Complete the following >>
1 - Return the records verbatim, beginning at the line that contains "Image resolution: width=697" and stopping after the last line of the records.
2 - Carry the passage on the Mars rover mission forward from the point where it stops.

Passage >>
>> START

The rover is equipped with a number of scientific investigations, including: the Mastcam-Z camera; the WATSON camera; the MEDA environmental instrument; the RIMFAX radar imager; the PIXL x-ray fluorescence spectrometer; the SHERLOC UV Raman spectrometer; the SuperCam chemical analyzer; and the MOXIE oxygen generation experiment. MOXIE and much of the electronics for the instruments are mounted on or below the rover equipment deck. The RIMFAX antenna is mounted on the bottom rear of the rover. Mastcam-Z, and Supercam are mounted on top of the rover mast. The MEDA wind sensors, three temperature sensors, and radiation and dust sensor are on the mid- to lower mast. Two MEDA temperature sensors are mounted near the front of the rover, and a pressure sensor is on the deck. PIXL, WATSON, and SHERLOC are mounted on the end of the robotic arm.

Mission Profile

The mission launch window opens on 17 July 2020 and runs until 5 August 2020. Launch is on an Atlas V-541 from Cape Canaveral Air Force Station. After a 7 month cruise, landing will take place on 18 February 2021 in Jezero Crater on the western edge of the Isidis Planitia impact basin on Mars. The rover is planned to operate for at least one martian year (687 Earth days).

>> END

Entries from a dataset:
>> START

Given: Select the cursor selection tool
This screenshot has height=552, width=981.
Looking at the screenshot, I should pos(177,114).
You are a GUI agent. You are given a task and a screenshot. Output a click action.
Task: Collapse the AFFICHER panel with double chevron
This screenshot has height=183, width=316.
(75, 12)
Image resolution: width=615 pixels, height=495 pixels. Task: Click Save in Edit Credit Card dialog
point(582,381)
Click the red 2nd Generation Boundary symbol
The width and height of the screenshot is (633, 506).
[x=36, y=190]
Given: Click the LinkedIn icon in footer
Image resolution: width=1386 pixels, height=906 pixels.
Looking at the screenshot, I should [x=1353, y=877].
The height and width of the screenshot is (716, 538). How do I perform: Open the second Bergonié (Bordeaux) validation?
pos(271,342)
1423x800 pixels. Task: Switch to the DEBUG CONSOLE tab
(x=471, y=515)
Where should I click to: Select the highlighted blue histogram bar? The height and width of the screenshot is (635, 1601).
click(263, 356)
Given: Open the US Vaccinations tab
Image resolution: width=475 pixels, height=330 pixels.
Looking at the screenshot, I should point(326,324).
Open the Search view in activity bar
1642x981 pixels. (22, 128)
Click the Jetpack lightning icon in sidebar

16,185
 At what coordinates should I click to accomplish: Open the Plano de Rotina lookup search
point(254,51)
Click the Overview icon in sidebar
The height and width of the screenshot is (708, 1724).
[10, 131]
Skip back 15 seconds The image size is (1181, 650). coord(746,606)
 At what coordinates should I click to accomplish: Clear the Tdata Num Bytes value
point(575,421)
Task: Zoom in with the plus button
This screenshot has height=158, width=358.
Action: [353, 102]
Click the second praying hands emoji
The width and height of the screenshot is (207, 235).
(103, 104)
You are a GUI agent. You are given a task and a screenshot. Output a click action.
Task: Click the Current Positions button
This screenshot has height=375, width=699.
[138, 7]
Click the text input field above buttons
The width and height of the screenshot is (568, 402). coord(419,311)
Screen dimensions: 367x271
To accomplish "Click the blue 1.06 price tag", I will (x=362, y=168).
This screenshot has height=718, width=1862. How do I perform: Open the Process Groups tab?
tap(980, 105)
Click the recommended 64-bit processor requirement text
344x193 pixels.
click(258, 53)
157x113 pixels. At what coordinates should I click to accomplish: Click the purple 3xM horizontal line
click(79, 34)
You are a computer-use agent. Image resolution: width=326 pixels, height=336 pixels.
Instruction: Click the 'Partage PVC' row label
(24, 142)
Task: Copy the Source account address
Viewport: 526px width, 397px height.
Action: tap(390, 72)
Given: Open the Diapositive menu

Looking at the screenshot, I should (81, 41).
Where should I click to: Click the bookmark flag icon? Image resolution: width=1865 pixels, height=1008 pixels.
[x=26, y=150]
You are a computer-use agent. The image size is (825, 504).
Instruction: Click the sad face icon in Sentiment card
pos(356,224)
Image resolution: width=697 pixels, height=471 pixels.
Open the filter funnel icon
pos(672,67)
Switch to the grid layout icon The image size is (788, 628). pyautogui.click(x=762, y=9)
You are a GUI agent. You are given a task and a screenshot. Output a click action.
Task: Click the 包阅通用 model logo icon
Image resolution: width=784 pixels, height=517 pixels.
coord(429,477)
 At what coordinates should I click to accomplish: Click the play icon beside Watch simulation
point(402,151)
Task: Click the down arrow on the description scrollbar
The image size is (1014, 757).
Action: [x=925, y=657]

>> END

Expected responses >>
1 -
Image resolution: width=697 pixels, height=471 pixels.
Open the filter funnel icon
pos(672,67)
Switch to the grid layout icon The image size is (788, 628). pyautogui.click(x=762, y=9)
You are a GUI agent. You are given a task and a screenshot. Output a click action.
Task: Click the 包阅通用 model logo icon
Image resolution: width=784 pixels, height=517 pixels.
coord(429,477)
 At what coordinates should I click to accomplish: Click the play icon beside Watch simulation
point(402,151)
Task: Click the down arrow on the description scrollbar
The image size is (1014, 757).
Action: [x=925, y=657]

2 -
Mars Helicopter

The Mars Helicopter is an experimental technology test, the primary objective is to demonstrate that autonomous, controlled flight can be achieved in the tenuous martian atmosphere. The helicopter has a mass of roughly 1.8 kg and flies with twin counter-rotating blades which will rotate at almost 3000 rpm. The body of the helicopter has fout landing legs. Power is provided by solar panels mounted above the rotors charging lithium-ion batteries. The helicopter has a heating mechanism for night-time survival. Communications will be relayed through the rover. There are no science experiments on board, as this is strictly a proof-of-concept demonstration. The helicopter is mounted on the belly of the rover, encapsulated for protection from dust. When a suitable location for the test flights is found, the rover will drop the helicopter off and move to a safe distance to relay commands. The helicopter will then charge its batteries and conduct preliminary tests. The first flight is planned to last about 30 seconds and involves hovering at 3 meters altitude. It will make up to four more test flights, lasting as long as 90 seconds and covering distances to a few hundred meters.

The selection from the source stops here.